Exequiel Borromeo, it is not unreasonable to suspect a plan inconsistent with his trusteeship to conceal the money of the deceased to back up his assertion, in
objecting to the widows allowance, that the estate had no funds.
A third reason is that the executor claimed as his own certain shares of the Interisland Gas Service, in the name of Maximo Borromeo, valued at P12,000; he asserted
that Maximo was merely his "dummy." If we had any doubts about the rightness of the trial judges determination, this circumstance should finally tip the judicial
balance on the side of removal or resignation. Conflict between the interest of the executor and the interest of the deceased is ground for removal or resignation of the
former, who was thereby become unsuitable to discharge the trust. (Section 2, Rule 83.)

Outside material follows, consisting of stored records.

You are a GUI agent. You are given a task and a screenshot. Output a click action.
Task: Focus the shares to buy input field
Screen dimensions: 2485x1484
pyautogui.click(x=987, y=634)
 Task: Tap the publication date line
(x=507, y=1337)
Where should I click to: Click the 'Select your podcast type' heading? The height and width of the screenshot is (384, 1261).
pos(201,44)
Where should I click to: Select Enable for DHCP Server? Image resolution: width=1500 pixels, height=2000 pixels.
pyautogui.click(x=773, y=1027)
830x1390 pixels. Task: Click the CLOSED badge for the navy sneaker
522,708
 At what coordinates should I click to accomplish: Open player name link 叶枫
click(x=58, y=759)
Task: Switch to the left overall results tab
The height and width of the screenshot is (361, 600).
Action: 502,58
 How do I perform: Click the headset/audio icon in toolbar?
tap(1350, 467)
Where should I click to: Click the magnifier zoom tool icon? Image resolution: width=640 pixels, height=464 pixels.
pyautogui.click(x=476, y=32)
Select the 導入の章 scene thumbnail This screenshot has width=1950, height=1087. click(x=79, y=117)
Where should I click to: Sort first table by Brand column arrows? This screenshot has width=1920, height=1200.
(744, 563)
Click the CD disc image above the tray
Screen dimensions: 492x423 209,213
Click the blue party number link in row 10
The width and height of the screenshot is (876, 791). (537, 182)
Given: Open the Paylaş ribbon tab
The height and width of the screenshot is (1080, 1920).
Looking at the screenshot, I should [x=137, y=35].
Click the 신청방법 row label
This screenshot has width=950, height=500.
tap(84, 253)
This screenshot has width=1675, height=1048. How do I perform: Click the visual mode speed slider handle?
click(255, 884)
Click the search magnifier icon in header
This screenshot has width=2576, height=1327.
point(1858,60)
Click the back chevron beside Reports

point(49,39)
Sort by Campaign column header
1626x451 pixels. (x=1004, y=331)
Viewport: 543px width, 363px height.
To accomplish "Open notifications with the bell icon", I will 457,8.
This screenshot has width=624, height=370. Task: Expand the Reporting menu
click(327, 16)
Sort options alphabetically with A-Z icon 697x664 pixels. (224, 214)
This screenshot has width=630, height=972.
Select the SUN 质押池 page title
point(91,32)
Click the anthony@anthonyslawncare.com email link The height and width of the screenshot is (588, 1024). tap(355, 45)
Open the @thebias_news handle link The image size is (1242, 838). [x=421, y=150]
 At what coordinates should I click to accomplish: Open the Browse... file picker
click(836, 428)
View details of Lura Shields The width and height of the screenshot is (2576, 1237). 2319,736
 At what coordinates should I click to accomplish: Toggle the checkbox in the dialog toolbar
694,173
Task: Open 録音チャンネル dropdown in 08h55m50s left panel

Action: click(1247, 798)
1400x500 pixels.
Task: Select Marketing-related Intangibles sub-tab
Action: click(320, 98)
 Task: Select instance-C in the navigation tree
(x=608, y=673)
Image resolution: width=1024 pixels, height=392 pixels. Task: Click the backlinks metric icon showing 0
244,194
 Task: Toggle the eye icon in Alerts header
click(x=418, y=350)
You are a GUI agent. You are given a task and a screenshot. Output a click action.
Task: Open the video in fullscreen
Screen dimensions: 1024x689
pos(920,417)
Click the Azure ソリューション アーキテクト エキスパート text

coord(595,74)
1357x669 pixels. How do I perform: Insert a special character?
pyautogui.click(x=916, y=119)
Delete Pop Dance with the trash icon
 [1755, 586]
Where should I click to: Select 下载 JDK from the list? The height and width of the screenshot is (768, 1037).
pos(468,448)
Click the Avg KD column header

"An executor or administrator should be removed where his personal interests conflict with his official duties, but a mere hostile feeling towards persons interested in
the estate is not ground for removal unless it prevents the management of the estate according to the dictates of prudence." (33 C.J.S.P. 1036.) (Citing many cases.)
"Reasons for rule. An executor is a quasi trustee, who should be indifferent between the estate and claimants of the property, except to preserve it for due
administration, and when his interest conflicts with such right and duty the county court, in the exercise of a sound discretion, may remove him. (In re Manser, 60 Or.
240, 246, 118 p. 1024.)
"An executor will be removed where it appears that he asserts claims against the estate of the testator to the extent of two thirds of the value of the estate, and such
claims are disputed by the beneficiary under the will. (Henrys Est., 54 Pa. Super. 274.)
"Claim of gift from decedent. Where an executor, in answer to a petition for his removal on the ground of maladministration in claiming property of the estate,
alleged a gift by decedent to him of the property, he manifested an interest adverse to the beneficiaries, authorizing his removal; but the county court had no
jurisdiction to determine the question of gift." (In re Manser, 60 Or. 240, 118 p. 1024.)
It becomes unnecessary to examine the other reasons which induced the trial court to let this executor go. The record discloses sufficient data justifying the decree of
separation or vindicating the judges exercise of discretion. This, apart from the principle supported by the weight of authorities that, "An appellate court is disinclined
to interfere with the action taken by the probate court in the matter of the removal of an executor or administrator unless positive error or gross abuse of discretion is
shown." (33 C.J.S.P. 1048.) Citing many cases.)
Wherefore, the appealed order should be, as it is hereby, affirmed with double costs against appellant. It should be stated in this connection that for obvious reasons,
no petition for extension of the time to file a motion for reconsideration will be favorably entertained. So ordered.
Padilla, Labrador, Jugo, Bautista Angelo, Reyes, A., Concepcion and Reyes, J.B.L., JJ., concur.